Hal ini dibuktikan dengan penutupan seluruh epitel pada setiap kelompok perlakuan yang diberikan infusa daun tekelan (Chromolaena odorata). Saponin juga dapat meningkatkan reseptor TGF-β pada fibroblas untuk mengikat TGF-β, yang merupakan faktor pertumbuhan yang dibutuhkan oleh fibroblas dalam mensintesis kolagen. Kolagen merupakan matriks ekstraseluler yang berperan sebagai kerangka kerja untuk migrasi keratinosit. Pembentukan matriks ekstraseluler yang lebih padat akan merangsang proses epitelisasi keratinosit. Hal ini terlihat pada kelompok yang diberi infusa daun tekelan (Chromolaena odorata), dimana semakin tinggi konsentrasi infus maka proliferasi fibroblas semakin cepat terjadi dalam jumlah yang banyak sehingga mempercepat sintesis dan pematangan kolagen.

DATA UNTUK ANALISIS:
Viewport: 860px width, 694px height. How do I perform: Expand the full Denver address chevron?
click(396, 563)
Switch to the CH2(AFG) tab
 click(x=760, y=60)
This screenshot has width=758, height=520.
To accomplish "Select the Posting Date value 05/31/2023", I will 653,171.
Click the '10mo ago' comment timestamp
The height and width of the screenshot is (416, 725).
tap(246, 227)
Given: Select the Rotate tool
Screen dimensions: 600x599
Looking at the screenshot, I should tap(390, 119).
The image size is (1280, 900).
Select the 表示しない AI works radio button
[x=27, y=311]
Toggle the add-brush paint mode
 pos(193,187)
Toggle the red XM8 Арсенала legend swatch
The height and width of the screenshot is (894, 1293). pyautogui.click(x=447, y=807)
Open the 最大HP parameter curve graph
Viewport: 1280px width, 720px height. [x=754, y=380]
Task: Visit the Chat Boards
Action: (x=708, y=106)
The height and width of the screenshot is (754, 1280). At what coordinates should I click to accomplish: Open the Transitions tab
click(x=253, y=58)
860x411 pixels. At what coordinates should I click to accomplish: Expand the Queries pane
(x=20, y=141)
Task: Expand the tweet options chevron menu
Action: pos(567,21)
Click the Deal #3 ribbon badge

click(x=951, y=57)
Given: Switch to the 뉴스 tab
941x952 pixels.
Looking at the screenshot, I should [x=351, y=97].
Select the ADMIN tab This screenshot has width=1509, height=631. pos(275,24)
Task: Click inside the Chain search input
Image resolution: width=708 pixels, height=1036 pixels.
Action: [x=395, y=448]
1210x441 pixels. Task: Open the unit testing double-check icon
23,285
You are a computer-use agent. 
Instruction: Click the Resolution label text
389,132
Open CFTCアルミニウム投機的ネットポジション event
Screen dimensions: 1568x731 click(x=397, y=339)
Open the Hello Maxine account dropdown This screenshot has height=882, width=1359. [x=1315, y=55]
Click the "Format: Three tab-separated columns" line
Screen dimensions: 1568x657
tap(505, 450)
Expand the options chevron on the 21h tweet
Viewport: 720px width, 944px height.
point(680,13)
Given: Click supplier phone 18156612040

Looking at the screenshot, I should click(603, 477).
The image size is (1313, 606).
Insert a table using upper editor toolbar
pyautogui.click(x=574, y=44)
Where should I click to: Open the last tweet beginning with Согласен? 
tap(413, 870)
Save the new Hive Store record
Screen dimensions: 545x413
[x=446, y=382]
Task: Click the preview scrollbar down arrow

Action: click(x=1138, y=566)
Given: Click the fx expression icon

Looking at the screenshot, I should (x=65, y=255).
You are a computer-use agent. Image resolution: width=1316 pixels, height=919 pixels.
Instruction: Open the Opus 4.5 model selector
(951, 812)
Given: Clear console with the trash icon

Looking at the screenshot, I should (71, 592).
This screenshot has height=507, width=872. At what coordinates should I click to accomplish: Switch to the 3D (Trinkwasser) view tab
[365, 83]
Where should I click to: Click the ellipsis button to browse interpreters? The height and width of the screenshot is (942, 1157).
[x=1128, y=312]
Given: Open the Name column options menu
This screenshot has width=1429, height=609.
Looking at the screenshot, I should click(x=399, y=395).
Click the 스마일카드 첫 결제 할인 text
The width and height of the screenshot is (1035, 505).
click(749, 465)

TUGAS WAJIB:
a) Menurut kutipan tentang daun tekelan, apa peran kolagen sebagai matriks ekstraseluler?
b) Sebutkan semua proses yang menurut kutipan dirangsang, dipercepat, atau terjadi semakin cepat.
c) Salin bagian kutipan mulai dari "Hal ini dibuktikan" sampai dengan "dan pematangan kolagen." tanpa perubahan sedikit pun.
Kerjakan semuanya hanya berdasarkan isi kutipan.

JAWABAN LATIHAN:
a) Kolagen berperan sebagai kerangka kerja untuk migrasi keratinosit.

b) Epitelisasi keratinosit, proliferasi fibroblas, sintesis kolagen, dan pematangan kolagen.

c)
Hal ini dibuktikan dengan penutupan seluruh epitel pada setiap kelompok perlakuan yang diberikan infusa daun tekelan (Chromolaena odorata). Saponin juga dapat meningkatkan reseptor TGF-β pada fibroblas untuk mengikat TGF-β, yang merupakan faktor pertumbuhan yang dibutuhkan oleh fibroblas dalam mensintesis kolagen. Kolagen merupakan matriks ekstraseluler yang berperan sebagai kerangka kerja untuk migrasi keratinosit. Pembentukan matriks ekstraseluler yang lebih padat akan merangsang proses epitelisasi keratinosit. Hal ini terlihat pada kelompok yang diberi infusa daun tekelan (Chromolaena odorata), dimana semakin tinggi konsentrasi infus maka proliferasi fibroblas semakin cepat terjadi dalam jumlah yang banyak sehingga mempercepat sintesis dan pematangan kolagen.